Don't expect recent bargaining concessions by the auto workers and other unions to signal a new era in labor relations.
That's the cautionary note from a survey of labor economists and industrial relations experts. They stress that it's not so much the length of the general recession that's pushing some unions toward concessions as the circumstances in individual industries.
For example, sharp overseas competition and the wage levels of workers in comparable jobs elsewhere can nudge negotiators toward concessions, as they did in the reopened auto talks.
''It's not necessarily a general pattern that's going to sweep collective bargaining,'' concludes Charles Rehmus, dean of the New York School of Industrial and Labor Relations at Cornell University.
Still, 1982 promises to be an exceptionally big year for labor negotiations. Contracts covering some 3.6 million workers are due to expire.
Some contracts slated to run out in the fall, such as those covering Ford and General Motors workers, have already been renegotiated. In both new contracts, the United Automobile Workers (UAW) gave up two annual 3 percent raises, some paid vacation time, and agreed to temporarily defer cost of living increases. In exchange, they received stepped up job security and profit sharing.
The International Brotherhood of Teamsters similarly agreed earlier this year to a more modest-than-usual new contract covering some 300,000 truck drivers and warehouse workers.
And just this week US Steel chairman -David Roderick insisted that labor concessions in the steel industry are vital to its survival. The remark fueled speculation that the eight major US steel companies may soon ask to reopen the basic steel contract not scheduled to expire until August 1983.
But the contracts remaining to be renegotiated this year are in some respects a different breed from those which have brought, or are likely to bring, concessions.

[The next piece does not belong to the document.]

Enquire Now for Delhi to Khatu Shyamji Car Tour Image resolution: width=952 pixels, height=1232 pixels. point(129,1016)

The rubber industry, for instance, has been faring somewhat better than the auto industry, although its stake in car sales is obvious. Three of the four major domestic tire producers turned a profit last year. Union workers at Uniroyal Inc. have agreed to defer cost of living hikes for another three years. But experts say that there is no sign of similar concessions from the United Rubber Workers with the other three tire producers. One factor adding to the pressure to stand firm: The union has a new president who will presumably be trying to solidify his position with the rank and file. The union is currently talking tough, and a strike is considered a possibility.
''The (rubber workers) union doesn't seem to be in a mood to give up anything ,'' observes Richard L. Rowan, professor of industry at Pennsylvania's Wharton School.

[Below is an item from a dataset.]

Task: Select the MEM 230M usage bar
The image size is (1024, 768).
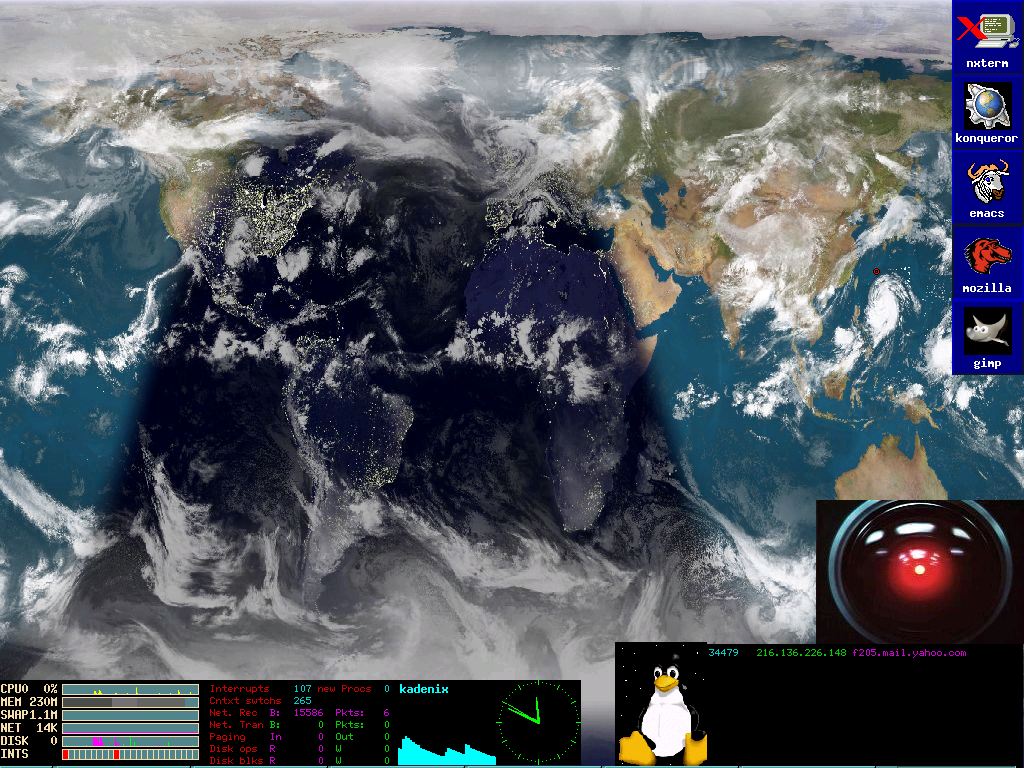Action: click(130, 703)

Similarly, there is little if any talk of ''give-backs'' by electrical workers, who are expected begin talks on their new contracts within the next few months. Professor Rehmus notes that the beginning of a slump in office construction in large cities could add to management pressure for offering lower-than-usual wage increases -- ''but not what we'd call give-back or buy-back negotiations.''
For many in the labor community, the prime concern in these troubled economic times is job security. In many instances, bargaining concessions have come only as workers faced the sobering thought of having no job at all.

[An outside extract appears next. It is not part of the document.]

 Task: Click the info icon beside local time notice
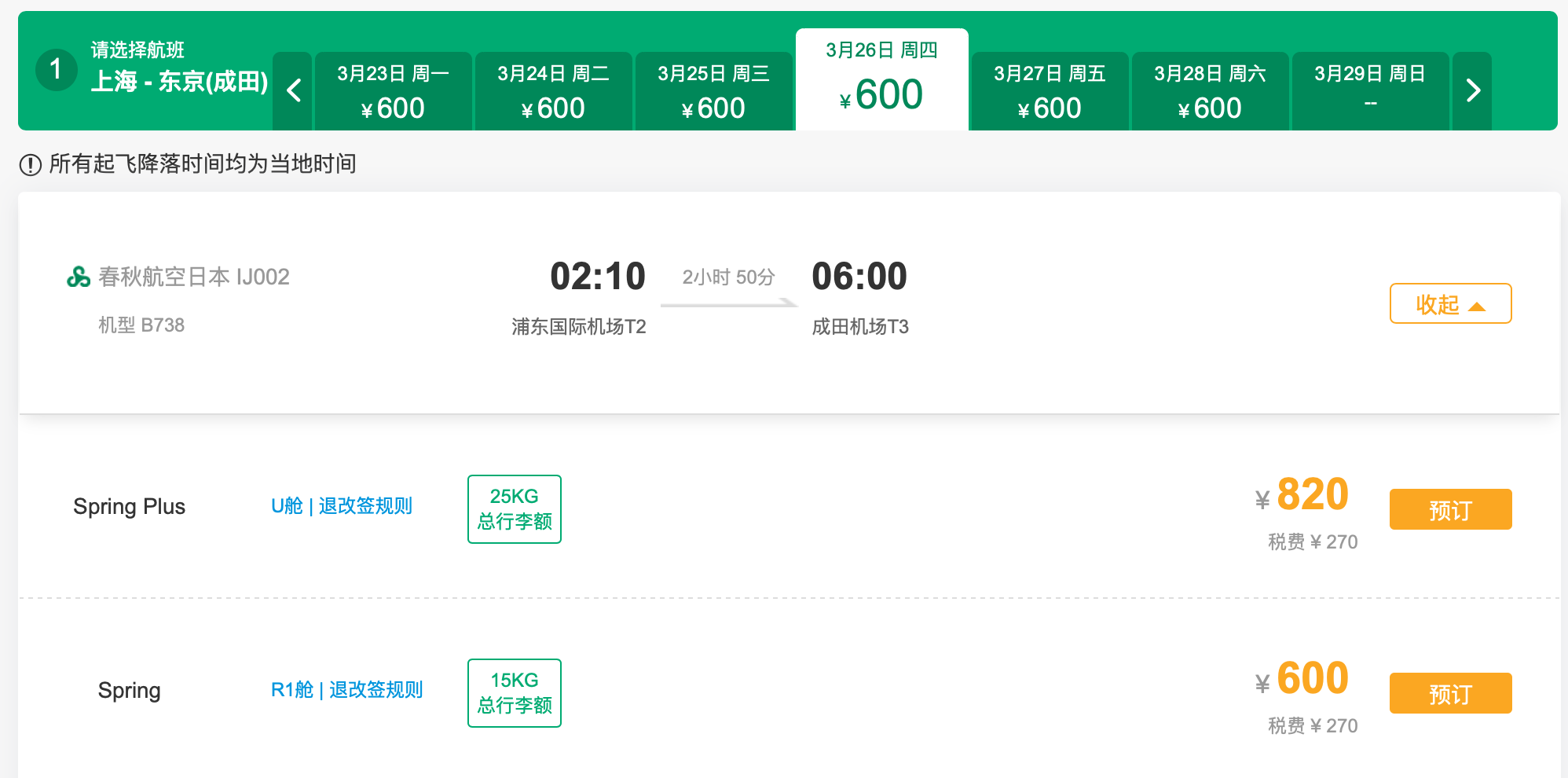[x=31, y=165]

The ''give-back'' phenomenon is by no means new. Traditionally hard economic times force wages down, explains James L. Stern, director of the Industrial Relations Research Institute at the University of Wisconsin. Strikes are less frequent, he says, and management, with an eye to greater productivity, turns to stricter discipline for absenteeism. ''Unions are on the defensive,'' he says.
But in a departure from the past, unions are now insisting that management make a solid case for the economic hardship it pleads.
''The unions' whole posture these days is that concessions will not be considered until there is an examination of the company's overall economic condition,'' notes Ronald J. Peters, professor of labor relations at the University of Illinois.
Many workers want firm assurance that management will share in the sacrifices. Labor experts stress that appearance and timing are particularly crucial to contract negotiations. A ''worst case'' scenario singled out by many experts, for instance, was International Harvester's well-publicized plea to its workers to help out in dire economic times -- even as the company was offering bonuses to management. In a move to make amends, Harvester later announced a 5 percent pay cut for management and salaried.
''In a way International Harvester kind of set up everybody else,'' observes Audrey Freedman, labor economist for the Conference Board, a business research group. ''This business of making signs is terribly important in bargaining -- it's not an empty gesture at all. . . . It's really a matter of making moves in the right sequence . . . and of convincing not only union officers but the general public that you really mean business and are changing your ways.''
''I think we'll be seeing more (management sacrifices) where employers are really serious about 'give-back' bargaining,'' says Dean Rehmus. ''I wouldn't say it was essential but it's certainly one of the quickest ways to convey the impression that times are tough and that you're serious about what you're saying.''
Such management ''give'' may take not only the form of salary cuts but of offers to share profits, give unions a larger voice in corporate decisionmaking, and open up company financial records and other corporate information.